All the data that follows should be repeated exactly, without a single picture.
─── EXERCISE DATA ───
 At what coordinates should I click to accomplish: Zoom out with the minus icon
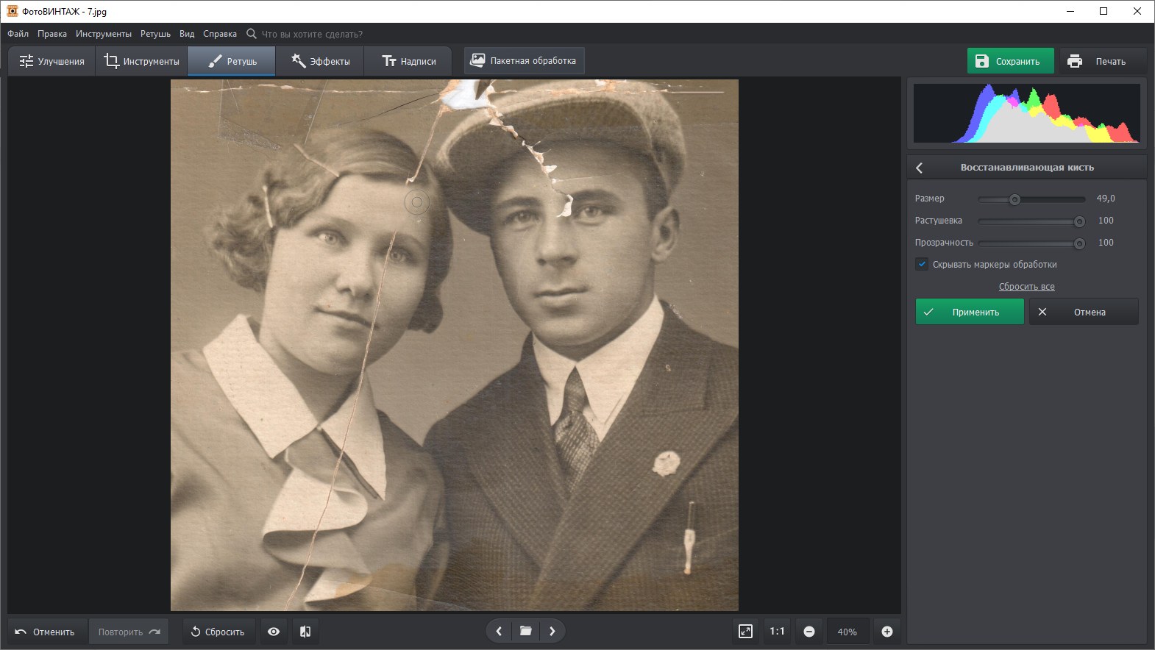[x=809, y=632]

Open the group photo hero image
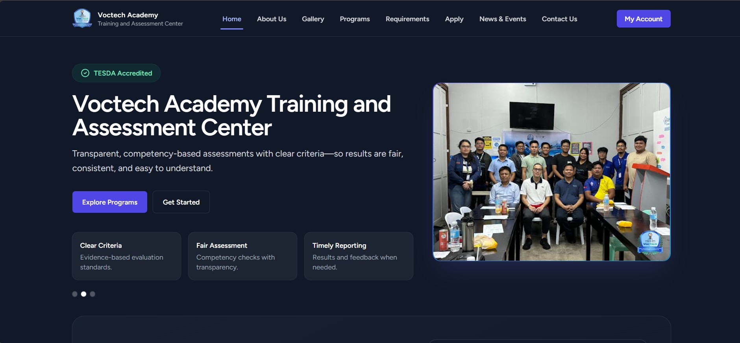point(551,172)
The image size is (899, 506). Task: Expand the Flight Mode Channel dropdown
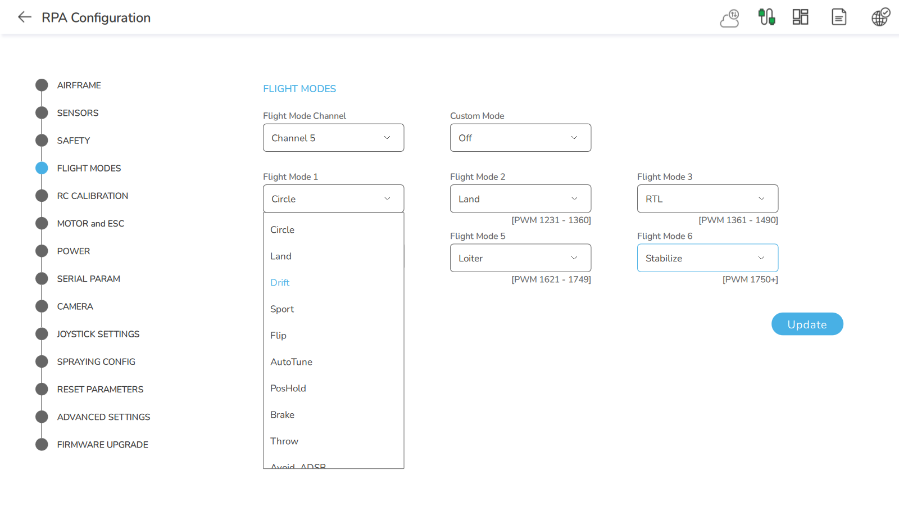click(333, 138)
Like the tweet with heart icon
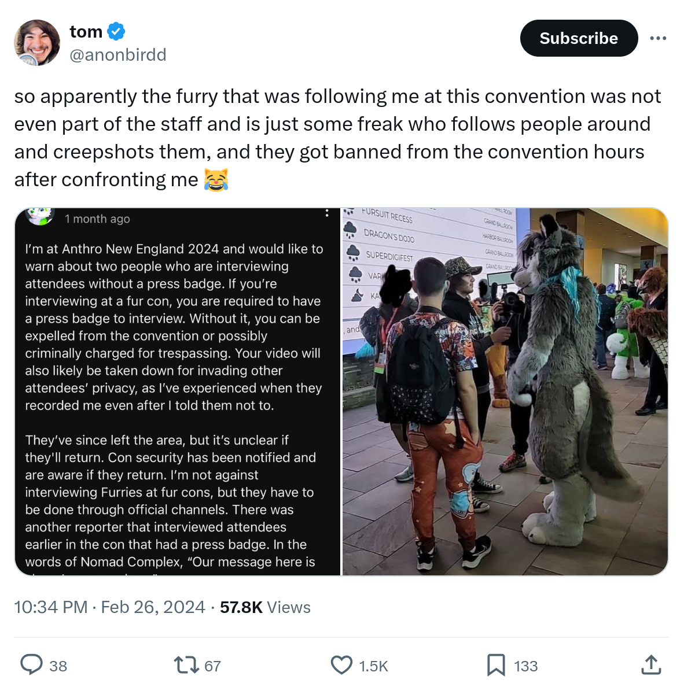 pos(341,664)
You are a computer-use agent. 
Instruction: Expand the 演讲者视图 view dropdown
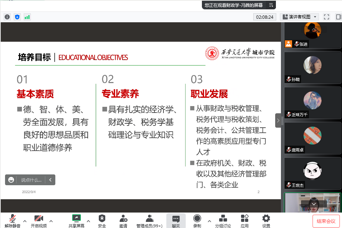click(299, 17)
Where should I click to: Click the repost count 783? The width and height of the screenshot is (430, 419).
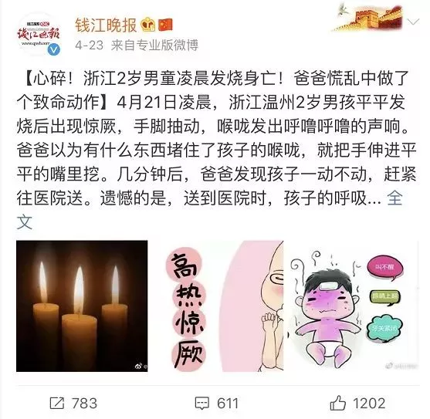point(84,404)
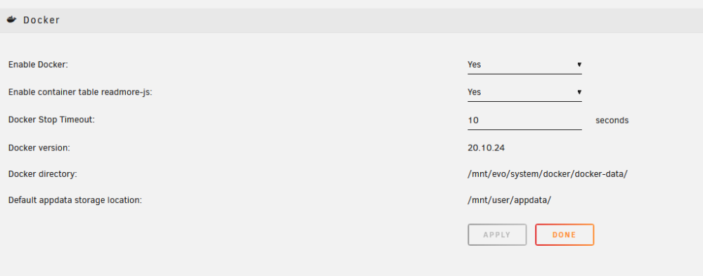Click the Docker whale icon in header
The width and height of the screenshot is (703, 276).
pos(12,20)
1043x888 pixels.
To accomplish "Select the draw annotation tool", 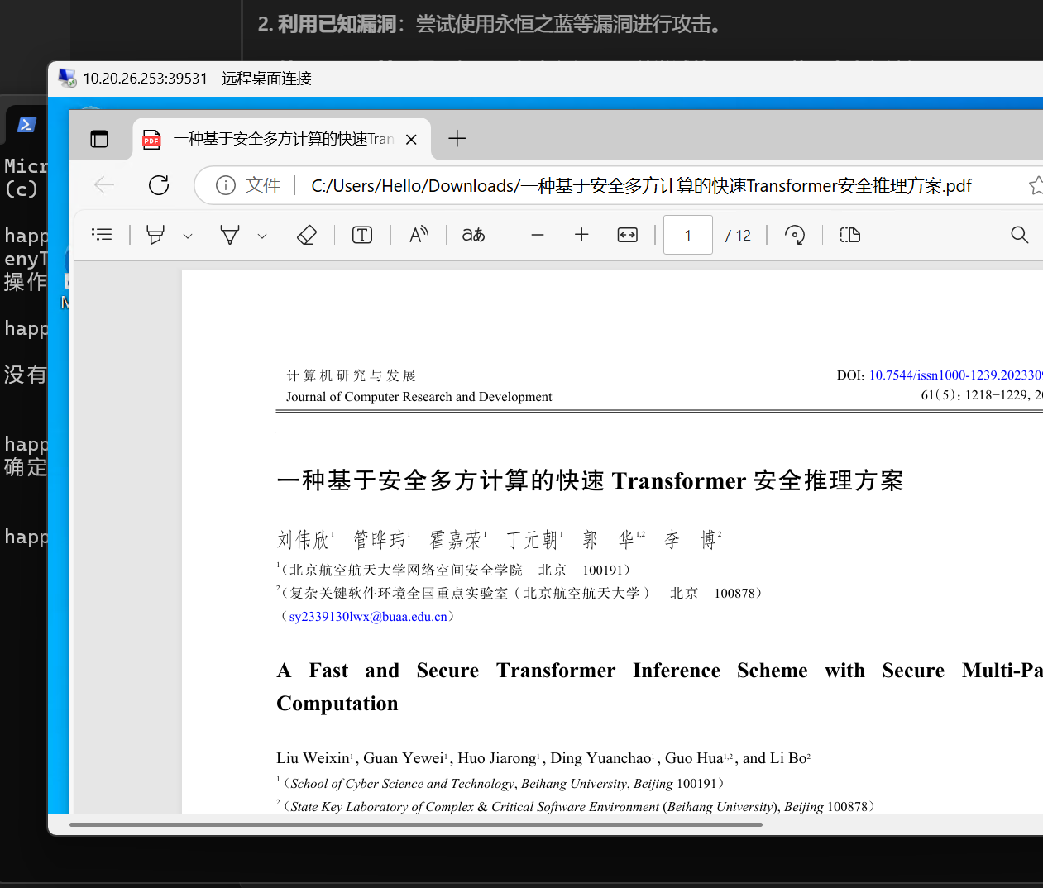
───
### OUTPUT
 At what coordinates should I click to accomplish: Zoom out with the minus icon
[x=809, y=632]

Open the group photo hero image
point(551,172)
The image size is (899, 506). Task: Expand the Flight Mode Channel dropdown
click(333, 138)
Like the tweet with heart icon
 pos(341,664)
You are a computer-use agent. 
Instruction: Expand the 演讲者视图 view dropdown
click(299, 17)
Where should I click to: Click the repost count 783? The width and height of the screenshot is (430, 419).
point(84,404)
Click the Docker whale icon in header
The width and height of the screenshot is (703, 276).
pos(12,20)
1043x888 pixels.
To accomplish "Select the draw annotation tool", 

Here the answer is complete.